→ SEITENAUSZUG

☆ ☆ ☆ ☆

Frühe Neuzeit - Die etwas andere Chronik
1634: Ein Schuhmacher im Dreißigjährigen Krieg
Tod, physische und psychische Verletzungen, Angst, Vertreibung,
Flucht, Elend - das sind Begriffe, die wir mit Krieg in
Verbindung bringen. Und dies nicht erst seit den Weltkriegen
des 20. Jahrhunderts.
Auch Hans Heberle, ein Landwirt und Schuhmacher, der vor
300 Jahren lebte, musste einen Krieg mit all' den leidvollen
Nebenerscheinungen miterleben.
Heberle, geboren im Frühjahr 1597 in Neenstetten (nördlich
von Ulm), begann mit 14 Jahren eine Schuhmacherlehre bei
seinem Vater, ging Jahre später auf Wanderschaft bis
in das Gebiet zwischen der Fränkischen und der Schwäbischen
Alb und kehrte im Sommer 1622 zurück.
Vor seiner Heirat im Oktober 1627 erwarb Heberle ein Söldgut
(Haus, Hofraite, Stadel, Garten, Krautgarten und ein Viertel
Gemeindeacker), führte also fortan neben seinem Schuhmacherhandwerk
noch eine kleine Landwirtschaft. In der Folgezeit mußte
Heberle immer wieder "Kriegsdienst" im Landesausschuß
leisten.
Längst wütete in anderen Gebieten der sogenannte
Dreißigjährige Krieg (1618-1648), der grob in
vier Phasen unterteilt werden kann:
- böhmisch-pfälzischer Krieg (1618-23),
- niedersächsisch-dänischer Krieg (1625-29),
- schwedischer Krieg (1630-1635),
- schwedisch-französischer Krieg (1635-1648).

☆ ☆ ☆ ☆

→ ZU ERLEDIGENDE AUFGABE
Führe den Text über den Schuhmacher Hans Heberle im Dreißigjährigen Krieg im selben Stil fort. Setze direkt nach seiner letzten Zeile an.

→ BEREITGESTELLTE DATENSÄTZE
☆ ☆ ☆ ☆

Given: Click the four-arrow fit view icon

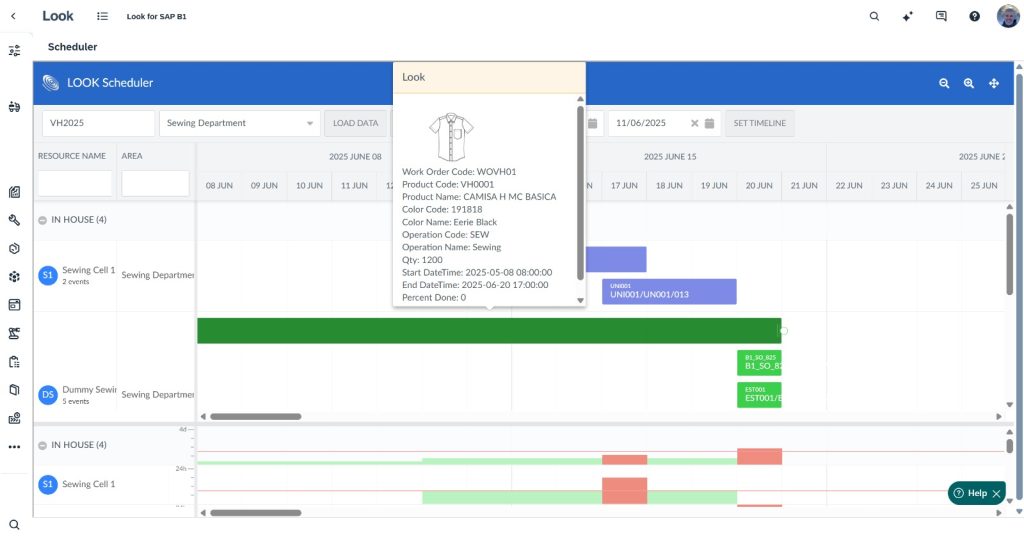Looking at the screenshot, I should [x=994, y=83].

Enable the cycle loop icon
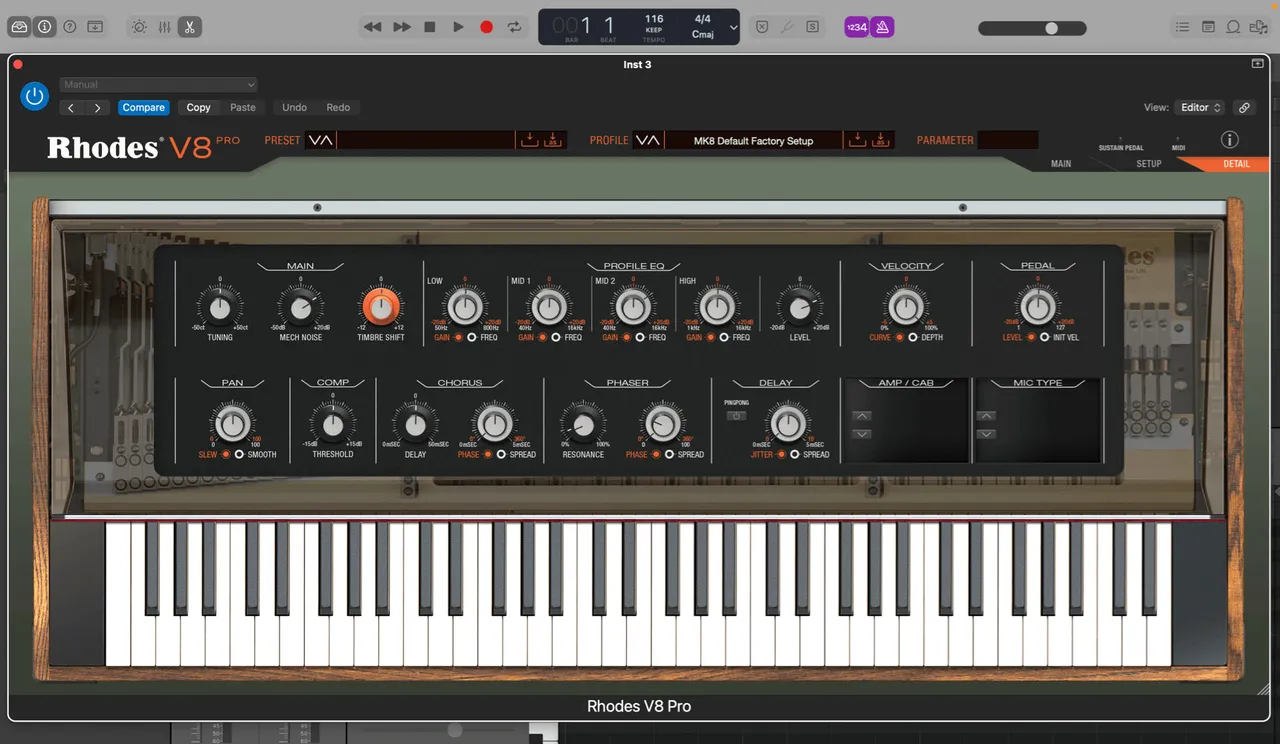click(x=515, y=27)
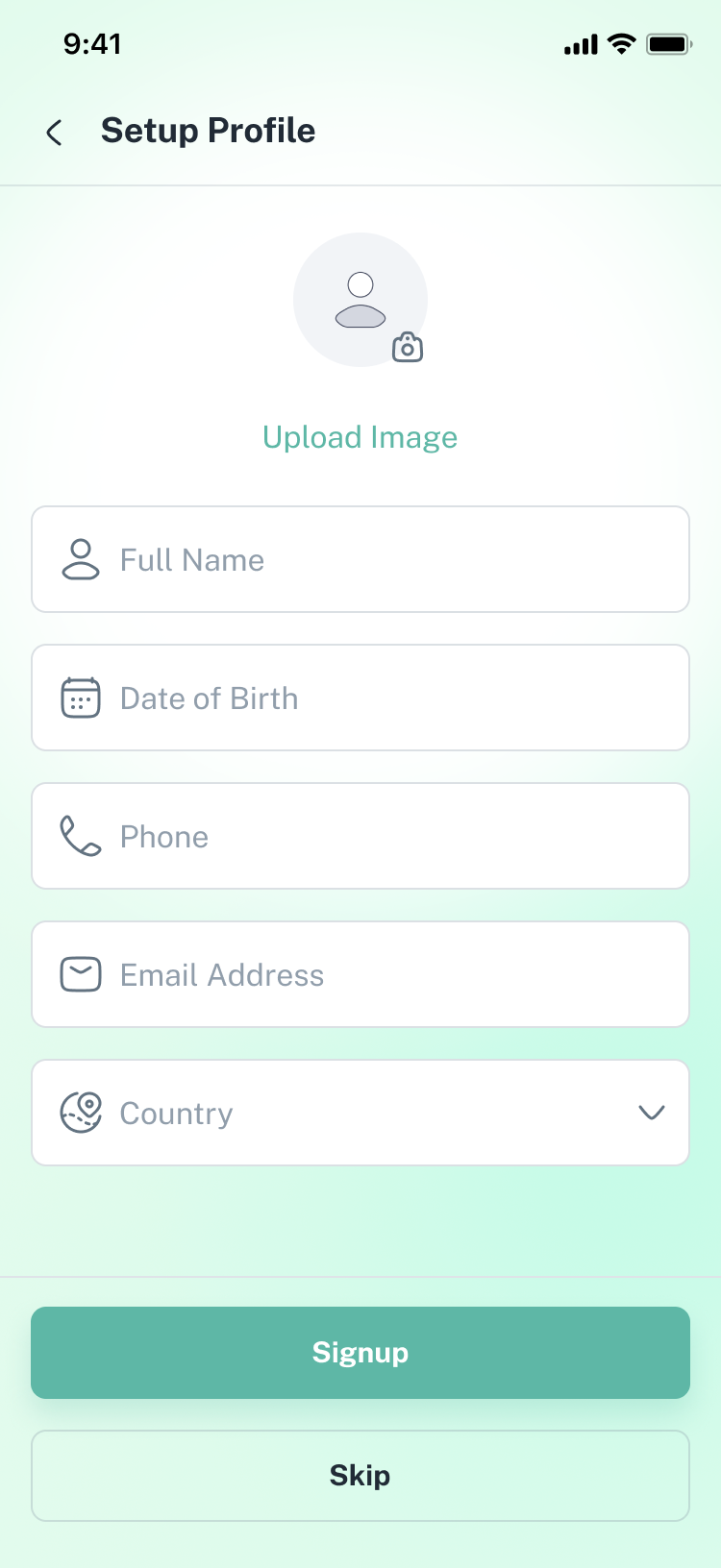Image resolution: width=721 pixels, height=1568 pixels.
Task: Click the calendar icon for Date of Birth
Action: tap(81, 698)
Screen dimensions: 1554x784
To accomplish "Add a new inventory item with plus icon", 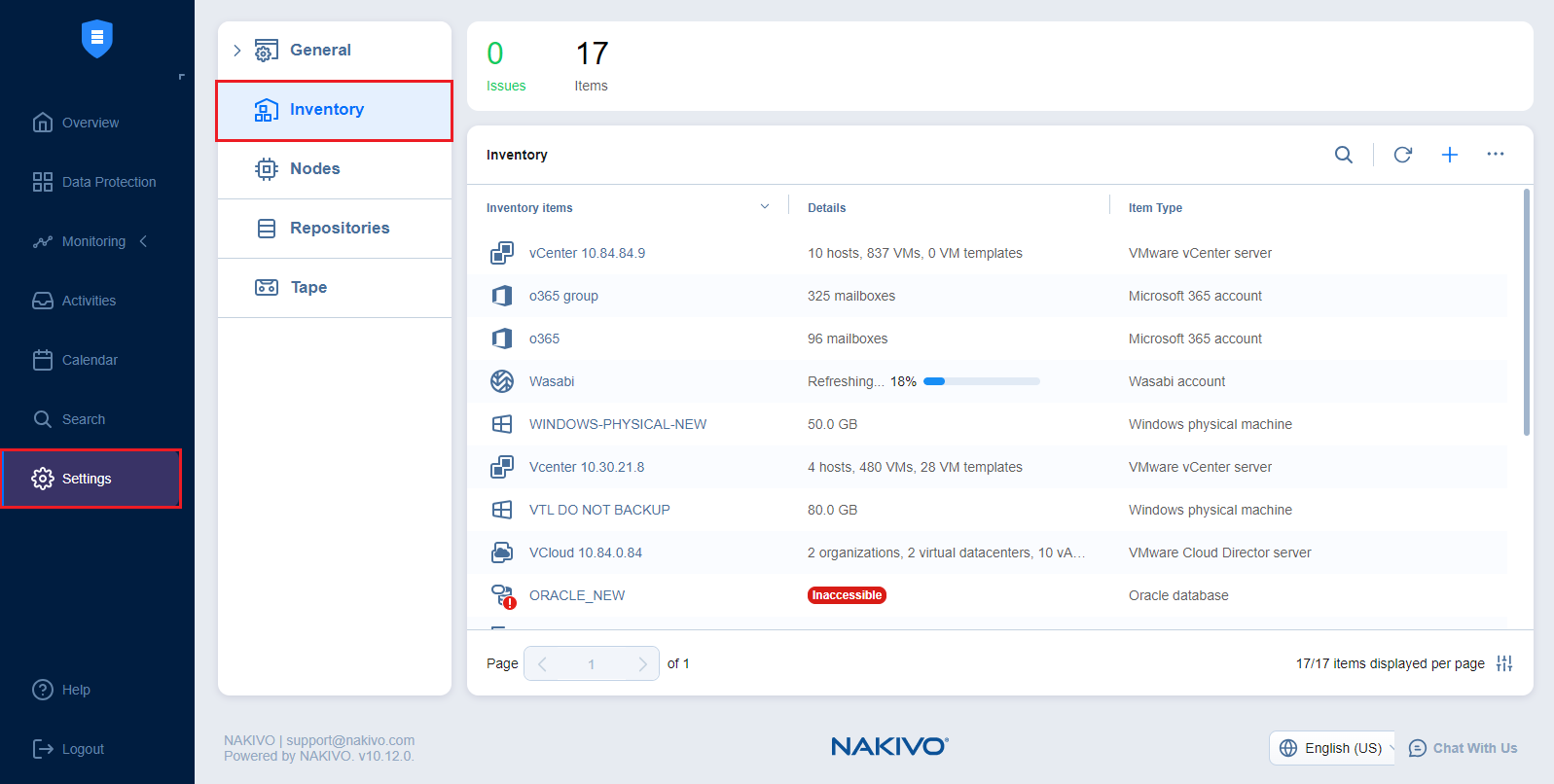I will (1449, 155).
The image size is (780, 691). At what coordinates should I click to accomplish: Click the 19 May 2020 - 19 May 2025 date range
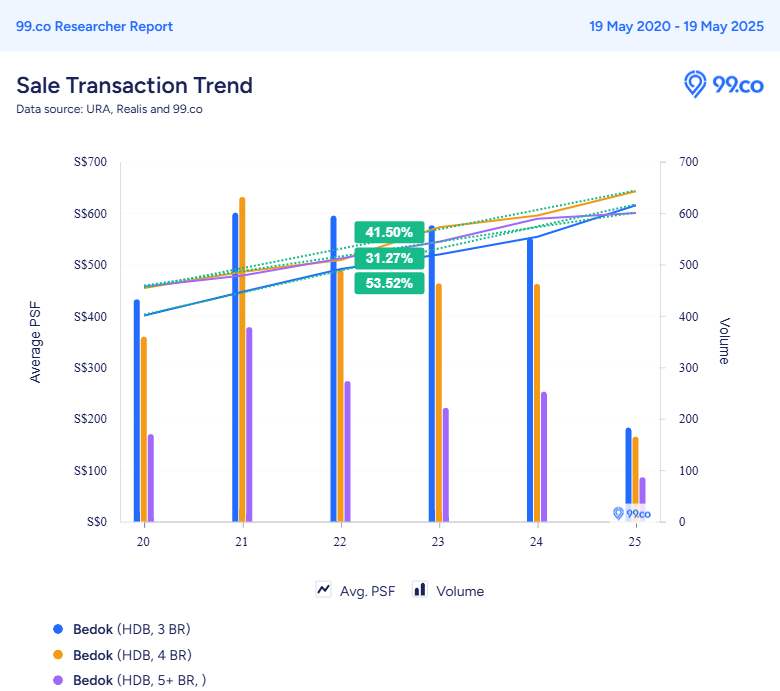(677, 26)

☆ ☆ ☆ ☆

→ ERGEBNIS
Bis zur Schlacht von Nördlingen im Jahre 1634 blieb
Ulm von größeren militärischen Aktionen
weithin verschont. Allein einzelne Einquartierungen, so
in den Jahren 1620, 1625 und 1628, waren hinzunehmen. Für
die Landbevölkerung hatte dies oft schwerwiegende Folgen:
Plünderungen und Brandschatzen ihrer Besitzungen seitens
der Truppen sowie die damit einhergehende Teuerung, denn
die vorhandenen Waren und Erzeugnisse mussten mit den lagernden
Soldaten geteilt werden.
Nach dem Bündnis der Stadt Ulm mit dem schwedischen
König Gustav Adolf in Frankfurt (13. Februar 1632)
war Süddeutschland der Schauplatz einer ständig
wechselnden Kriegslage. Immer wieder zogen Truppen durch
das Ulmer Land, wiederholt wurde die Stadt durch die kaiserlichen
Heere bedrängt, galt jedoch - mit Recht, wie sich in
diesem Krieg zeigen sollte - als uneinnehmbar.
Im Anschluss an die Niederlage der Schweden in Regensburg
(Juli 1634) flohen die schwedischen und weimarischen Truppen
in das Ulmer Territorium und richteten dort, entgegen den
Erwartungen, großen Schaden an. In dieser Zeit spitzte
sich die Situation vor allem für die Landbevölkerung
dramatisch zu. Die Geschehnisse um Hans Heberle und seine
Familie mögen dafür ein beredtes Zeugnis sein.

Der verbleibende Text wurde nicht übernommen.